OENet: An overexposure correction network fused with residual block and transformer

With the wide application of vision in the fields of autonomous driving and medical imaging, the demand for overexposure image correction algorithms is becoming increasingly urgent. However, existing overexposure image correction algorithms can lead to problems such as blurring, color bias, and over-enhancement of the generated images. Optimizing overexposure image quality has a significant impact on improving system performance, accuracy, and safety. In this paper, we propose an overexposure image correction network. First, we built the Detail Enhancement Module (DEM). It adopts global average pooling on each channel of the input feature map. After pooling, an activation function is used for nonlinear mapping to generate a channel attention weight vector. And it is multiplied with the original input feature map to achieve the purpose of enhancing the details of the overexposed image.
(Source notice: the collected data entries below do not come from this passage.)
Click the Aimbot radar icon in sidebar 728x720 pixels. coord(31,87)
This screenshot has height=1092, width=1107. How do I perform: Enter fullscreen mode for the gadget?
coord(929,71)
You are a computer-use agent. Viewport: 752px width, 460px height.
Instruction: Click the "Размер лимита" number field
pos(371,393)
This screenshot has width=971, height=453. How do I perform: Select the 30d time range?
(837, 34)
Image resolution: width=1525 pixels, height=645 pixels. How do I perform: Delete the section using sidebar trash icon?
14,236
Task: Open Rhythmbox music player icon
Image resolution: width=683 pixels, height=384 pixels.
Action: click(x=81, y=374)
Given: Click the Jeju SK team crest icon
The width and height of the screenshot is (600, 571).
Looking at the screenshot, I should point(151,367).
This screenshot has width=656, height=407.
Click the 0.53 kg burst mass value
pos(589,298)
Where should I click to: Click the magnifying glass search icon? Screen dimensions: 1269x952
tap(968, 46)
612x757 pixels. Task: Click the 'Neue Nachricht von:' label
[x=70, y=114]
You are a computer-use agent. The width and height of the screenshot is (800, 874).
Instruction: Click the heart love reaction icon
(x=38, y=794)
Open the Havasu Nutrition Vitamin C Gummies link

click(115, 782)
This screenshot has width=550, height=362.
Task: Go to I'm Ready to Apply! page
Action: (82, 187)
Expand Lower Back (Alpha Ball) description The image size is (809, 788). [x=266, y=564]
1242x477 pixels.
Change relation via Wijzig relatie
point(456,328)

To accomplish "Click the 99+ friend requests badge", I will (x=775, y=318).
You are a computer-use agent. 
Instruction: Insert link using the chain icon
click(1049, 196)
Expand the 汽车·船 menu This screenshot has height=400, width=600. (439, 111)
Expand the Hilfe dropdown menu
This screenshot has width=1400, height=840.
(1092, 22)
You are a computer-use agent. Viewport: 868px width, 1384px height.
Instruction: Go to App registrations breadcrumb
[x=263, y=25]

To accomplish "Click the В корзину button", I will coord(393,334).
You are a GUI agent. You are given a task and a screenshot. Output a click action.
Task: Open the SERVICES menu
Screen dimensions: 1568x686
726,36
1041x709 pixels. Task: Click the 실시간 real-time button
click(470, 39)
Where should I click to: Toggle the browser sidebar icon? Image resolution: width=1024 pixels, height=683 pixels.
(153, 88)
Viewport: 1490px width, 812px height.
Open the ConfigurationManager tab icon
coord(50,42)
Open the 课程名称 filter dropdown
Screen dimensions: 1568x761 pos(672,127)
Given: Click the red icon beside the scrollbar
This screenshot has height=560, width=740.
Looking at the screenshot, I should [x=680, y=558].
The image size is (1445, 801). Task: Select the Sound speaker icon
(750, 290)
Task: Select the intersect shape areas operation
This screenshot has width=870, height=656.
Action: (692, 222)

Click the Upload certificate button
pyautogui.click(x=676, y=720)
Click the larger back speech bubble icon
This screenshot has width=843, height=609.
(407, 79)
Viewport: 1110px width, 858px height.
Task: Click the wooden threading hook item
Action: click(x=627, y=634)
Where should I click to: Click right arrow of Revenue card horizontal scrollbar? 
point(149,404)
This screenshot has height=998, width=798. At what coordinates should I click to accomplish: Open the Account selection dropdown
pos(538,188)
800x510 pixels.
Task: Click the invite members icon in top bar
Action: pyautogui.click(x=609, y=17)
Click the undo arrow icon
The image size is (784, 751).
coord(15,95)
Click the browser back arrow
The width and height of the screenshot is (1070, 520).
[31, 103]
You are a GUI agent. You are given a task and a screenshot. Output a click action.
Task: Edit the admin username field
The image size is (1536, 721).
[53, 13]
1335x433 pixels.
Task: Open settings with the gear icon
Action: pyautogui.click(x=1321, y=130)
Second, we construct a context-aware backbone (CAB) to extract features such as color and texture. The linear attention gating mechanism replaces the multi-head attention module in Transformer, and reduces the computational complexity in high-resolution images while maintaining performance by learning linear transformation and attention gating. Finally, we design an attention-guided feature fusion (AGFF) to fuse shallow and deep features. It computes weight vectors for shallow features through an attention module. The calculated result is converted to the same dimension as the input feature by bilinear interpolation, so as to enrich the semantic information and detailed information of the generated image. In addition to designing the network structure, we design a hybrid loss function to improve the quality of the generated image from the spatial and structural aspects, and the exposure function can correct the exposure degree of the generated image. Experiments are conducted on two public datasets and the dataset in this paper. Specifically, the PSNR and SSIM of images generated on the dataset MSEC increased by 1.3813% and 5.56%. The PSNR and SSIM of images generated on the dataset SICE increased by 1.545% and 4.64%. The proposed method can effectively generate clear and high-fidelity images.